(Supplied data)
^^^^^^^^^^^^^^^^
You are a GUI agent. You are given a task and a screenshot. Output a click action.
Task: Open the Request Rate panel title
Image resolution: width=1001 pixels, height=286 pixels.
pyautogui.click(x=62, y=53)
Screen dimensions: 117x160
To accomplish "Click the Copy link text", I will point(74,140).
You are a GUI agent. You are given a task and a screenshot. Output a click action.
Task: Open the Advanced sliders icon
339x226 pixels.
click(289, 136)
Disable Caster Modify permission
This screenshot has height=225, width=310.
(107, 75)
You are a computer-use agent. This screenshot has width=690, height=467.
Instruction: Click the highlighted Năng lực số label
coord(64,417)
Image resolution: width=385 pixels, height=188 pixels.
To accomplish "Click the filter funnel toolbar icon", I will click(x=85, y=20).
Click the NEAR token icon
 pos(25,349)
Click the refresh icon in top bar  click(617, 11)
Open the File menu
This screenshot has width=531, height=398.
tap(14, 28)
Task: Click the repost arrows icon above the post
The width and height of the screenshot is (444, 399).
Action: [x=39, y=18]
^^^^^^^^^^^^^^^^
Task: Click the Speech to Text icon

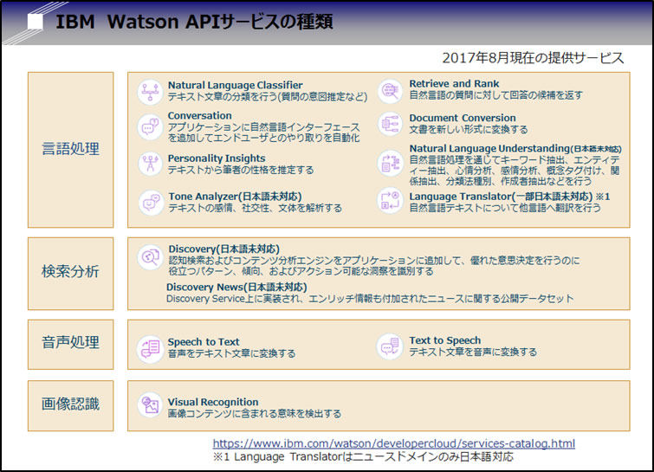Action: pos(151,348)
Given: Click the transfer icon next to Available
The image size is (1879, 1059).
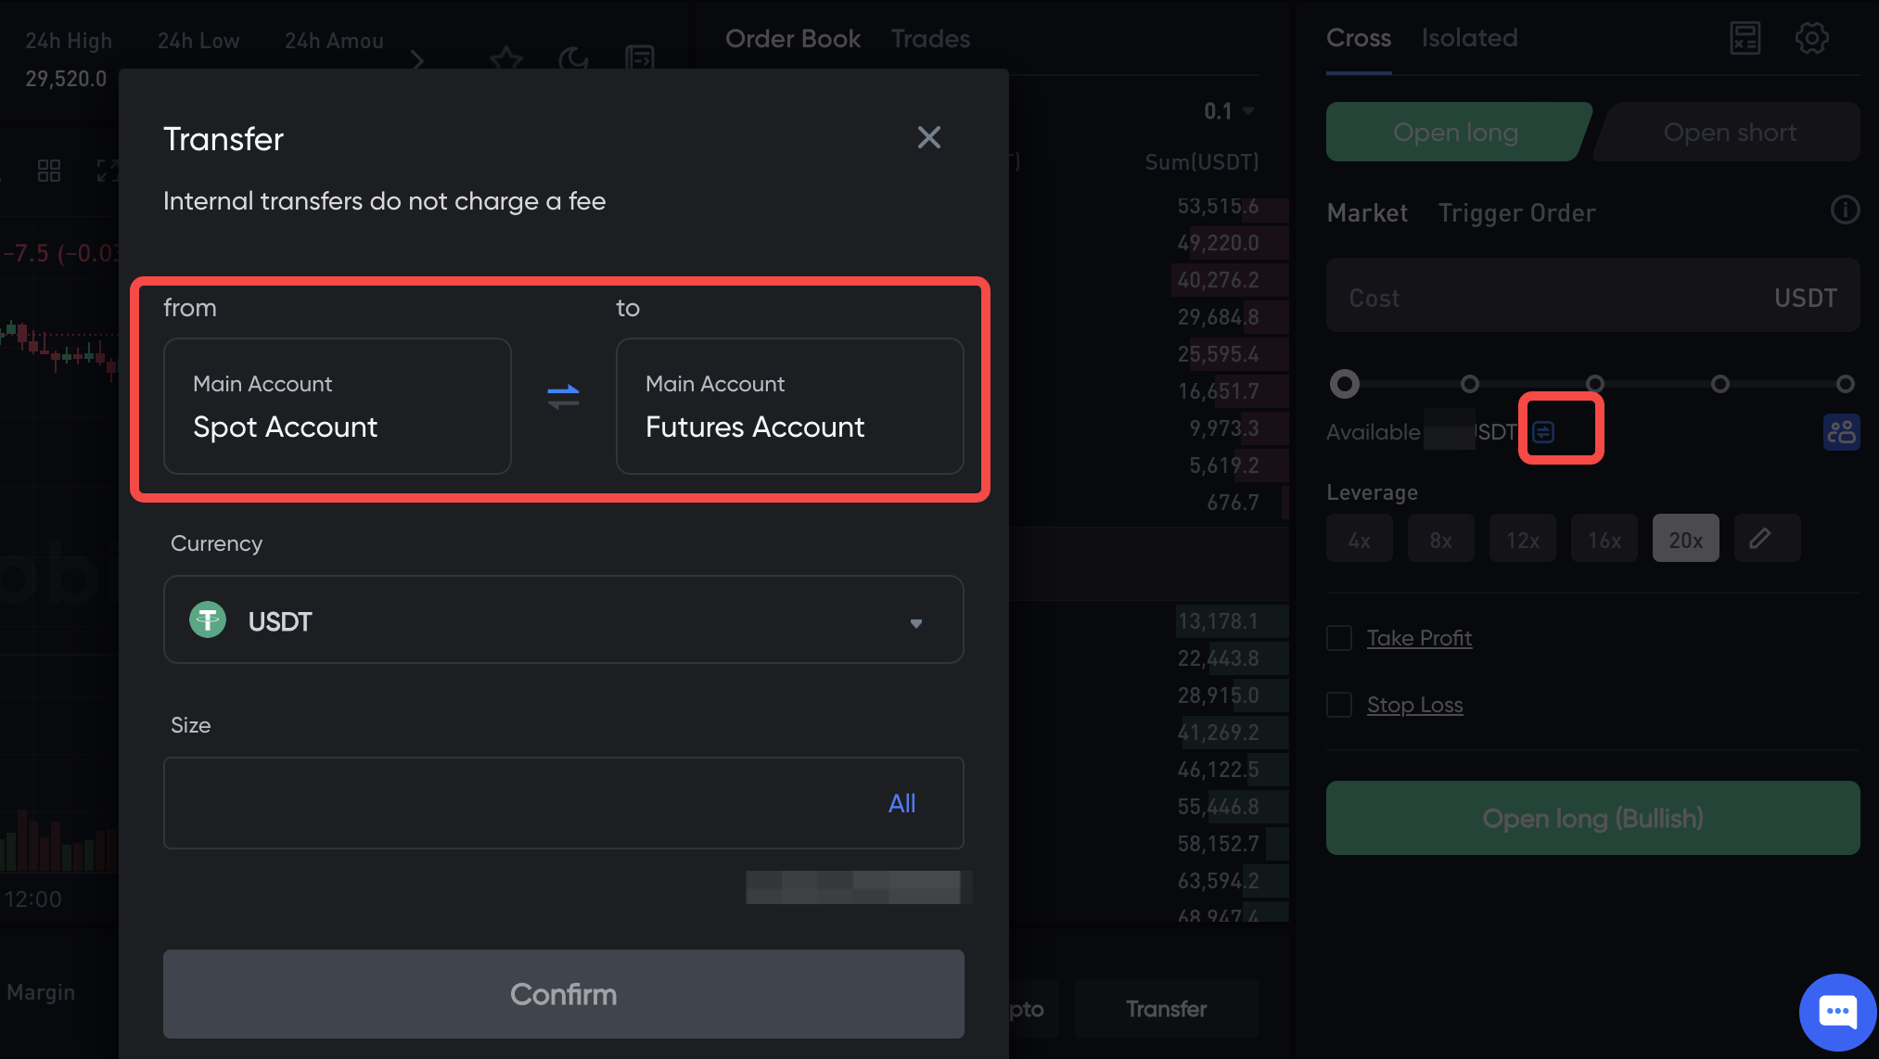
^^^^^^^^^^^^^^^^
(Written request)
List each line of the material that contains the word "resolution", copying every such line in full.

(The response)
Image resolution: width=1001 pixels, height=286 pixels.
Image resolution: width=385 pixels, height=188 pixels.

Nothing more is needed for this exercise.